Joanne Segars, Chief Executive of the National Association of Pension Funds (NAPF), said: “If there is to be more QE then the government needs to do more thinking about the impact on pension funds. QE has driven pension funds further into the red and leaves those trying to buy an annuity with a worse deal, which they are then locked into for life.”

Last year, de-risking specialist Pension Corporation’s Co-Head of Asset-Liability Management Mark Gull said QE had carried out a ‘double whammy’ on pension funds.

By September, Gull estimated that the first round of QE had wiped increased funding deficits owned by UK pension funds by £74 billion and as most companies operating these funds were not large enough to tap capital markets, they could not take advantage of low interest rates on offer.

Segars at the NAPF said: “We are being told it will all be worth it in the long-run, but in the short-run pension funds and pensioners are being left to deal with the pain. They need, and deserve, much more support.”

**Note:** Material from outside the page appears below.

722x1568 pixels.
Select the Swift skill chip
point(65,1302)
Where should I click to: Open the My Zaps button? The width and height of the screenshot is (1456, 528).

In its report, the IMF praised the UK government’s actions to so far stabilise the country’s economy and help build the financial sector – one of its major revenue drivers – and started to reduce its deficit.  However, the IMF criticised that as a result of this action the overall growth had been flat and it added that this performance was likely to remain in a similar state until at least the end of the year, despite the country’s recovery looking set to speed up.